O título Mortuanima já carrega em si um paradoxo filosófico: a morte como força interior, como ânima silente que habita cada gesto, cada escolha. Trata-se de uma metáfora para o confronto com o vazio e a transcendência que este confronto pode provocar. Através de vocais guturais que alternam com limpos como se duas vozes, uma da carne e outra do espírito, dialogassem no mesmo corpo e instrumentais lentos, atmosféricos, dilacerantes, a banda constrói uma liturgia sonora onde a dor não é apenas sintoma, mas processo de revelação. As letras mergulham em estados limítrofes da consciência: perda, finitude, dissolução do eu, e
Mesmo na opção por teclados virtuais em apresentações ao vivo diante da ausência de um tecladista fixo Bleak Transcendence preserva a atmosfera espectral de sua obra. Essa escolha revela um compromisso com a essência, não com a forma: o que importa é manter viva a densidade do ritual sonoro, mesmo que adaptado às contingências materiais. A fidelidade à própria estética mostra uma ética do som, onde o cuidado com o impacto espiritual da música supera os padrões performáticos usuais.
Mortuanima não é um álbum para ser escutado, mas para ser atravessado.
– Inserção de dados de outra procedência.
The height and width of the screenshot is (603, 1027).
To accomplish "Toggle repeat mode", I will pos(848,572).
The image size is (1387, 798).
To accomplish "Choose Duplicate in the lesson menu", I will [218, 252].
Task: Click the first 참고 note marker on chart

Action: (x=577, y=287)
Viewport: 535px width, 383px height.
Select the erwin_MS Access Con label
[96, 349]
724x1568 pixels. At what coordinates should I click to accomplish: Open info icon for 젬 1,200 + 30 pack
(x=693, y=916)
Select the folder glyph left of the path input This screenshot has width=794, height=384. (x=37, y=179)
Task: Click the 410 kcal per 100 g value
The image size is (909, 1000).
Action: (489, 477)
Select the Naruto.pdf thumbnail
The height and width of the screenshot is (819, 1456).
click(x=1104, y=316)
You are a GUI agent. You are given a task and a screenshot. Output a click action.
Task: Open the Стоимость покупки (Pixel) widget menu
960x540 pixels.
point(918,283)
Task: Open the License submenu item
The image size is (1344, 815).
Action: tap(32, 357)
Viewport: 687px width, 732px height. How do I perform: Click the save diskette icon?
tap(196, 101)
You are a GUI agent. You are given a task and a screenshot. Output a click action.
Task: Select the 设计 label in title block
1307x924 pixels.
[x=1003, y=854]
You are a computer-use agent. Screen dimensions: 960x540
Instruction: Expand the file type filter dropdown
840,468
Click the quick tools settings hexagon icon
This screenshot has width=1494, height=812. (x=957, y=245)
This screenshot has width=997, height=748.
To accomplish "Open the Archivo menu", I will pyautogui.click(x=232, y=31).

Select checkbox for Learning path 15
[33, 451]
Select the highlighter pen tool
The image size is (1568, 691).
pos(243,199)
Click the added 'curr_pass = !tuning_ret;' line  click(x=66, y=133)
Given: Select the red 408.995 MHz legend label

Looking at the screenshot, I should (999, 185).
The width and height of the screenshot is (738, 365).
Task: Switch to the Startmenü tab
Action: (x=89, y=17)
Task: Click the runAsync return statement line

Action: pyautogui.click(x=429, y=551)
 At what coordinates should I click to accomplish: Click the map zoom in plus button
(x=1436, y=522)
Nele, o ouvinte é convidado a deixar-se despir de certezas, a contemplar suas próprias sombras, a escutar o que há de morto — e de eternamente vivo em si. A proposta artística da banda é profundamente filosófica: não há salvação sem confronto, não há transcendência sem travessia pelo abismo. Bleak Transcendence nos lembra que o fim não é silêncio absoluto, mas .uma forma extrema de escuta. No vácuo deixado pelo colapso das ilusões, surge uma nova possibilidade de ser — não mais centrada na identidade, na coesão do eu, mas na abertura à impermanência. Nesse sentido, Mortuanima pode ser lido como um tratado sonoro sobre a decomposição do sujeito moderno, uma desconstrução poética da vontade de sentido, substituída por uma estética da entrega e da suspensão.
Com Mortuanima, o selo Eclipsys Lunarys Productions revela-se como um canal importante para essas vozes dissonantes que encontram no metal extremo uma forma de meditação sonora. A parceria entre banda e selo não é apenas logística; é um pacto estético que sustenta a integridade de uma obra que recusa concessões.
Bleak Transcendence nos oferece, portanto, uma experiência que não se encerra na escuta, mas que continua a reverberar como um lamento antigo gravado nas ossadas da alma nas horas em que o silêncio se impõe. Porque talvez a verdadeira transcendência não esteja em escapar da dor, mas em habitá-la plenamente, como quem aprende a respirar nas ruínas. E se há alguma esperança nesse disco, ela não vem da luz, mas do que aprendemos a ver quando a luz se apaga e quando a luz se apaga, tudo o que resta é o som abafado da terra cobrindo a memória o peso da ausência que nos molda em silêncio. Mortuanima não é só um lamento; é um epitáfio escrito antes da morte, um testamento de tudo aquilo que se perdeu antes mesmo de ser possuído. A cada compasso, a alma se arrasta como um espectro ciente de sua ruína, tropeçando sobre os escombros de um sentido que nunca se formou por completo.
Há um frio que não vem do clima, mas de dentro um frio que desmancha afetos, desbota lembranças, dissolve a carne em melancolia bruta. Neste espaço, esperança é um veneno disfarçado de flor, e a existência, um eco sem origem, vagando entre os corredores ocos da consciência.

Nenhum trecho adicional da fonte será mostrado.